◆ SHORT PROBLEM: Can you render the material between the lines holding "Given: Expand the" and "Looking at the", inclusive, as a Markdown table with columns Row and Line, numbering each row, skipping blank lines and leaving out the pictures?

◆ RECORDS PROVIDED:
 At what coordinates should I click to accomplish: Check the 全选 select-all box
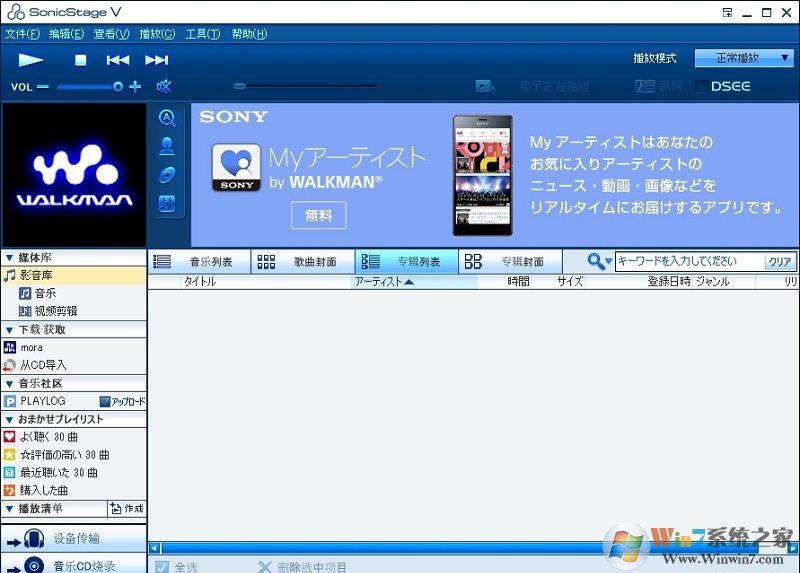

...

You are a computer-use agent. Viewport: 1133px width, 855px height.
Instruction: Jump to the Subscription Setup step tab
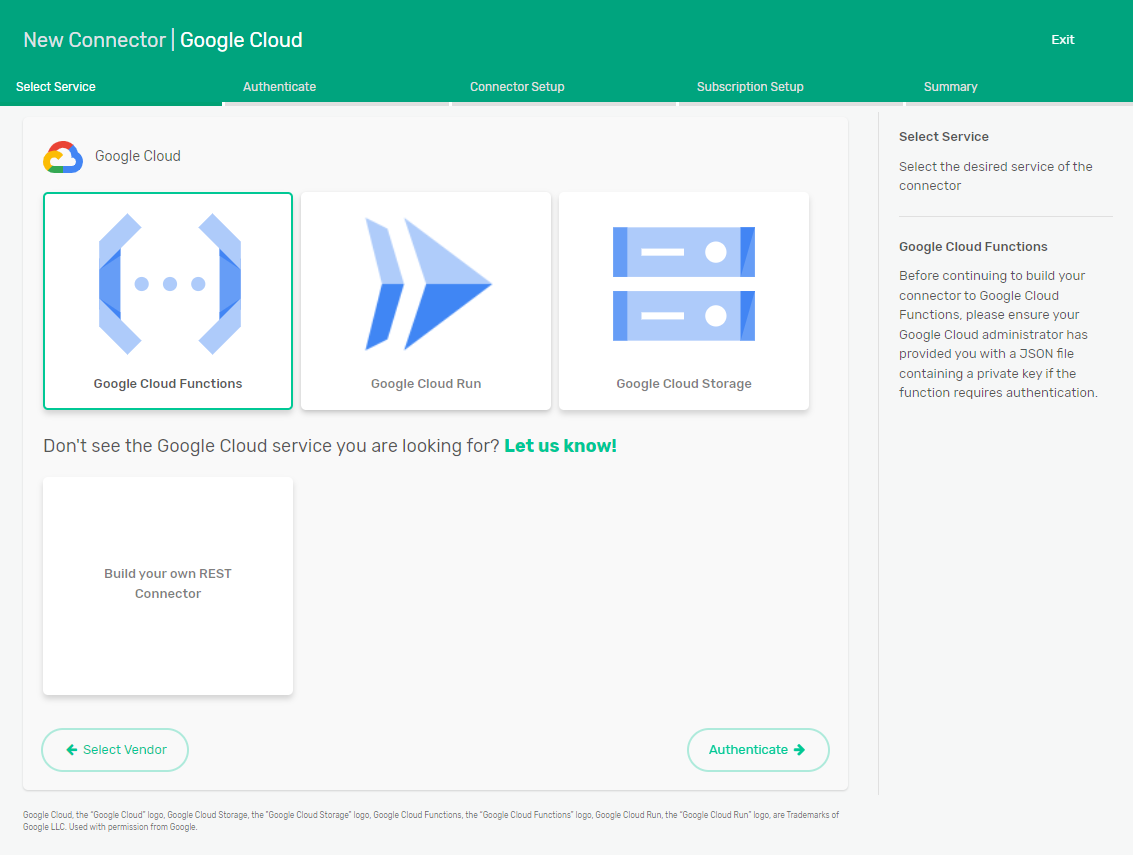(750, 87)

==

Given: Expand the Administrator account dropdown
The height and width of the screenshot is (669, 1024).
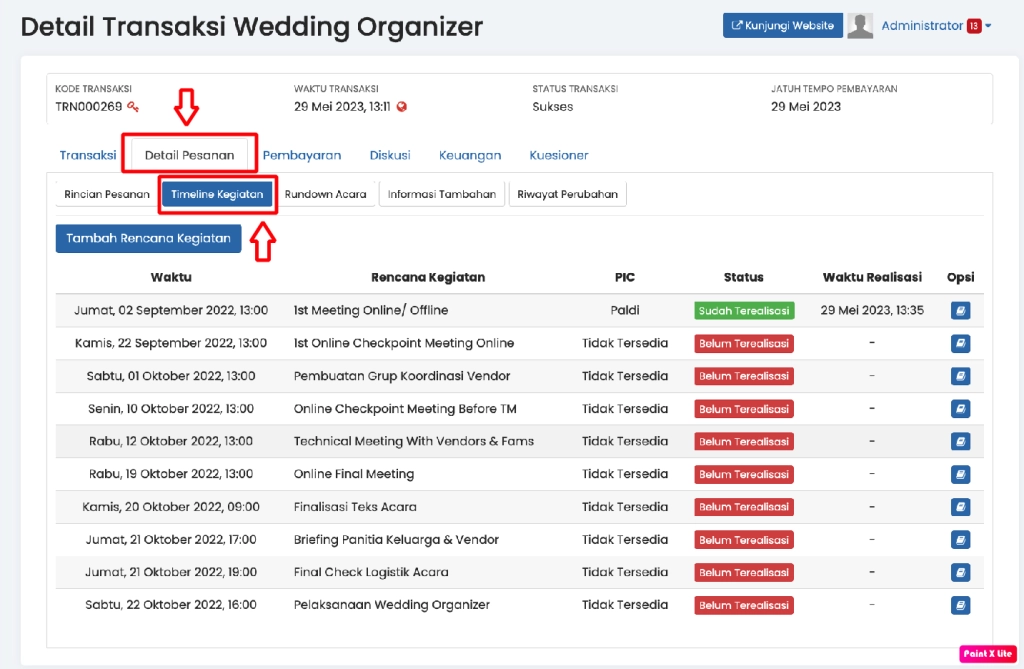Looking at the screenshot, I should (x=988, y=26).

◆ OUTPUT FOR THIS TASK:
| Row | Line |
|---|---|
| 1 | Given: Expand the Administrator account dropdown |
| 2 | The height and width of the screenshot is (669, 1024). |
| 3 | Looking at the screenshot, I should (x=988, y=26). |